Your task>
Retype the part of the data below that opens with the line containing "You are a GUI" and closes with the end of the data, keeping every line the same. Leave the pictures out of your answer.

++++ Records to use

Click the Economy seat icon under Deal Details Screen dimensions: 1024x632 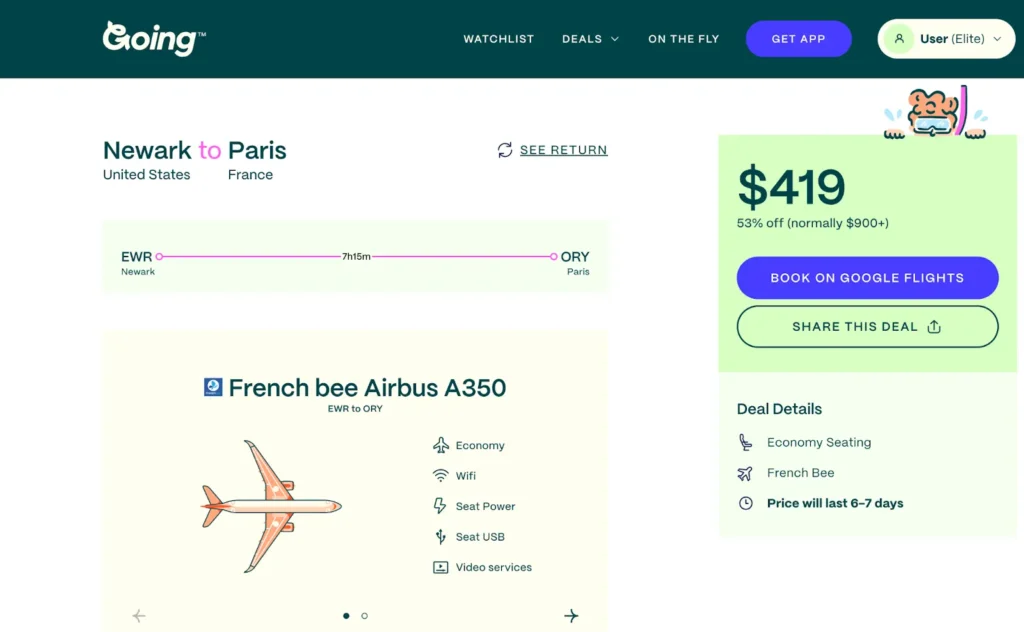click(744, 442)
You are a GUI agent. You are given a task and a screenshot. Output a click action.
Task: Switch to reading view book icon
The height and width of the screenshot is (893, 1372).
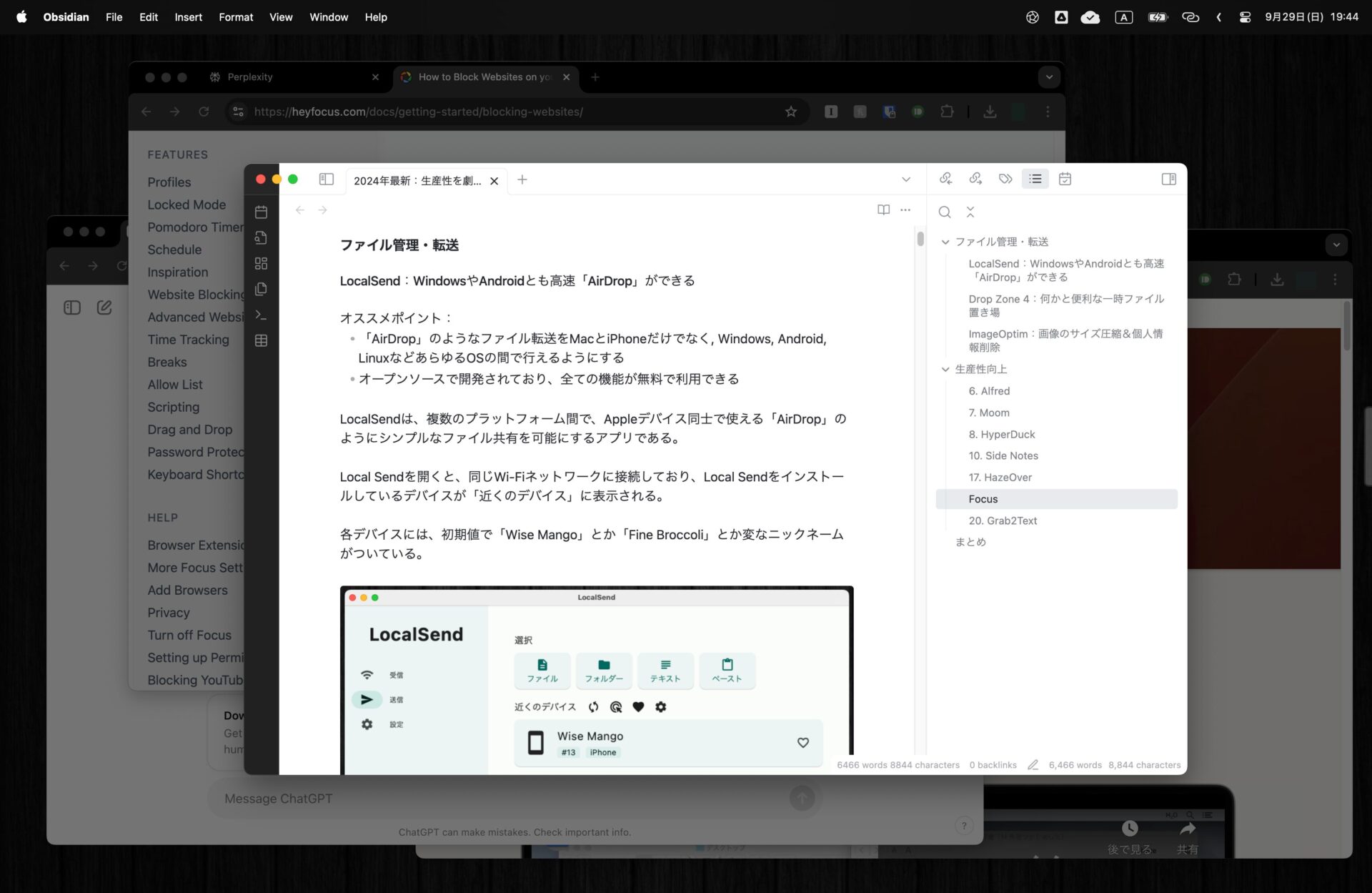pyautogui.click(x=884, y=210)
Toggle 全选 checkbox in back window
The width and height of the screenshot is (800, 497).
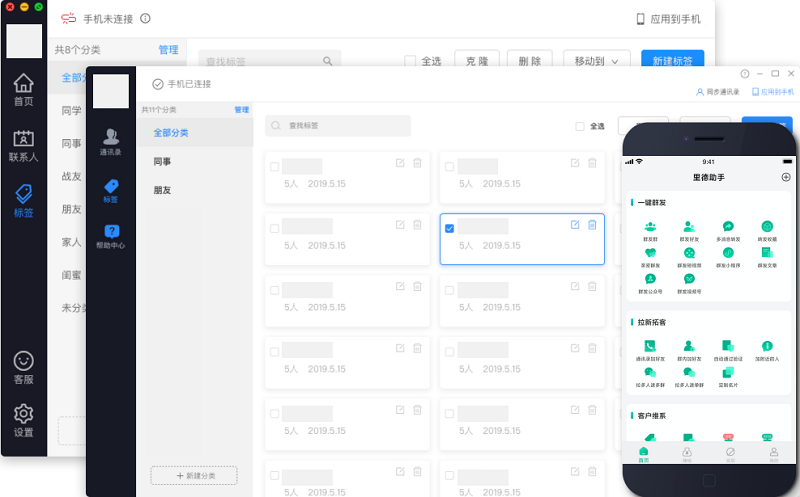(410, 61)
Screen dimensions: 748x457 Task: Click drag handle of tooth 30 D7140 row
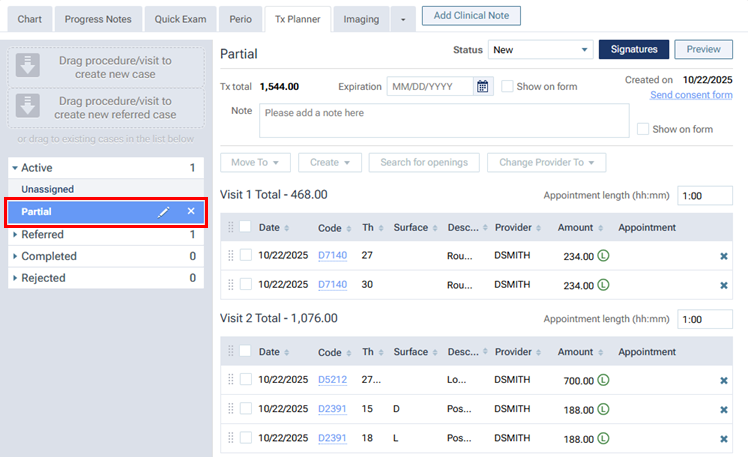click(231, 285)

++++++++

Solution for this exercise>
You are a GUI agent. You are given a task and a screenshot. Output a click action.
Task: Switch to reading view book icon
The height and width of the screenshot is (893, 1372).
pyautogui.click(x=884, y=210)
Toggle 全选 checkbox in back window
The width and height of the screenshot is (800, 497).
(410, 61)
Screen dimensions: 748x457 Task: Click drag handle of tooth 30 D7140 row
click(231, 285)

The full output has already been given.